Dáár, vóór 't helder-breede raam, aan beide zijden van een tafeltje waarop haar naai-of-breiwerk lag, zaten, met honden poes, de beide oude vrijsters 't grootst gedeelte van den dag. Zij namen er haar maaltijden, zij dutten er na den eten in, zij speelden er 's avonds kaart, met Aamlie, die na haar afgeloopen dagtaak, als een gelijke, in het kringetje van hun gezelligheid werd opgenomen. Heel zelden ontving juffer Toria bezoek, familieleden had zij niet, tenzij héél verre neven die zij liefst zoo weinig mogelijk zag, al was 't ook maar omdat het mannen, en daardoor, in haar oogen, gewisse zondaars waren; en zoo groeide dat oude-vrouwen-drietal, met gelijke neigingen, als 't ware van zelf en onvermijdelijk naar elkander toe, in volmaakte onderlinge stemming en gemeenschap met hun gansche omgeving, waaruit het manlijk element, ofwel systematisch verbannen, of tot het strikt-noodzakelijke en ongevaarlijke beperkt was.
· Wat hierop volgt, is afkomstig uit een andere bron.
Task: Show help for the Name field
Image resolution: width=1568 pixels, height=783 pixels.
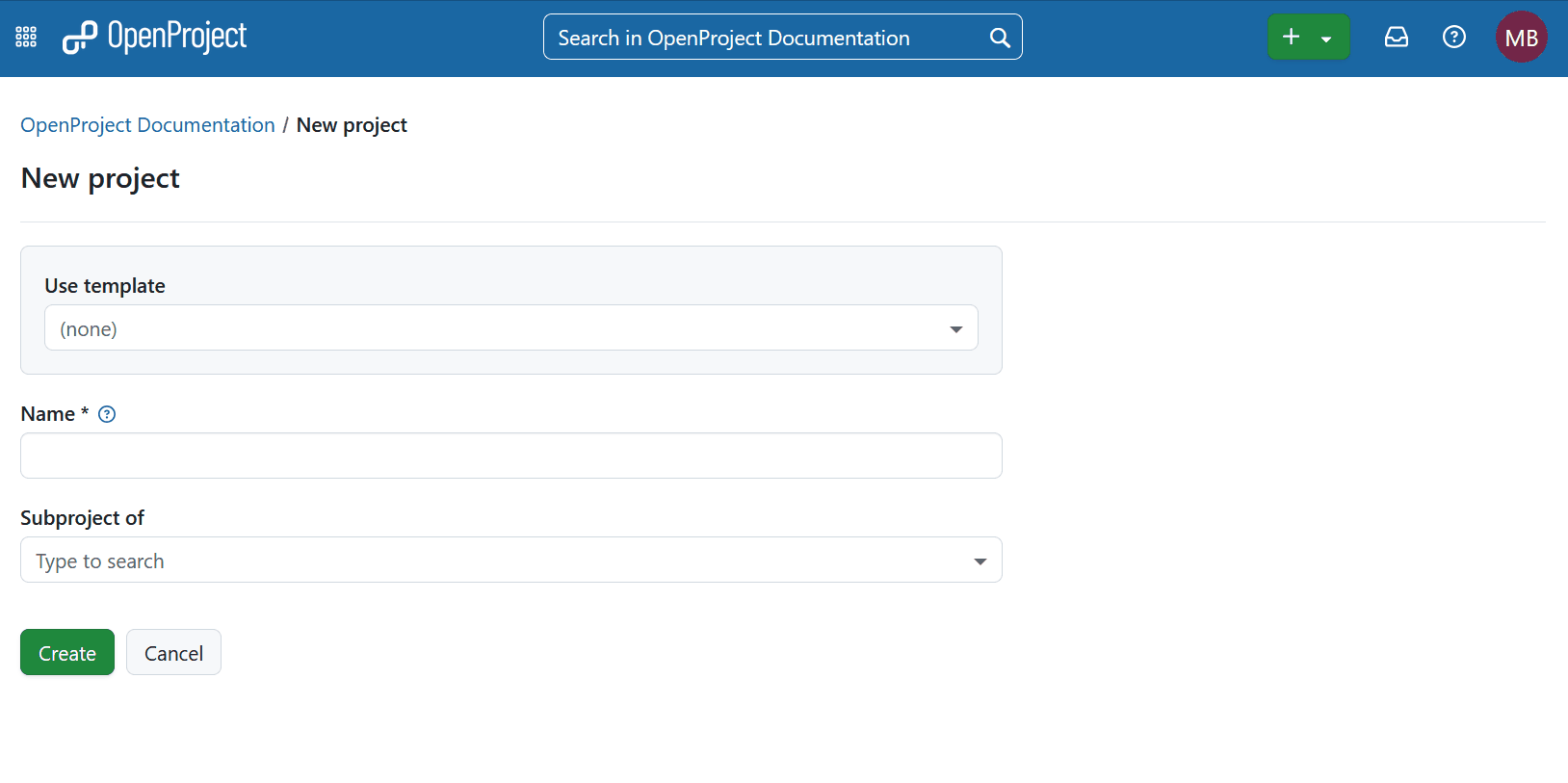Action: (x=107, y=414)
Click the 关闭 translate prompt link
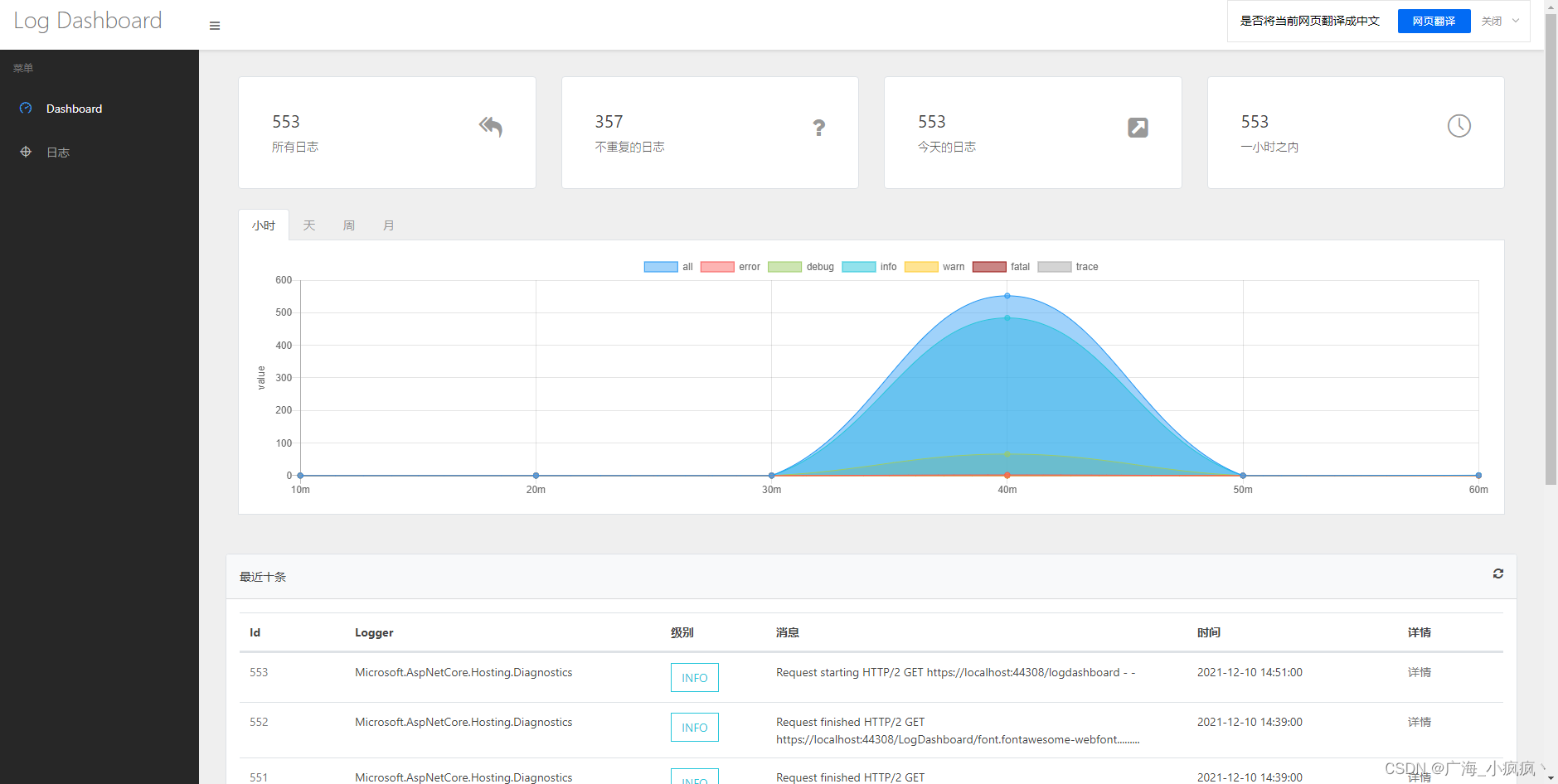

Nog meer: dat overheerschend vrouwelijk element, versterkt nu door de komst van 't Ezelken, en gedragen door juffer Toria's onbetwiste autoriteit, kon uitdagendarrogant optreden tegenover 't zwakker manlijke; en 't werd voor juffer Toria een nieuw en haar nog onbekend genot, het gansche mannelijk geslacht, in den persoon van haar ouden suffen tuinman Marcellien en zelfs in den persoon van 't Puipken, wien ze zijn bescheidenheid in het mysterie met meneer den pastoor niet vergeven kon, bij iedere gelegenheid te vernederen.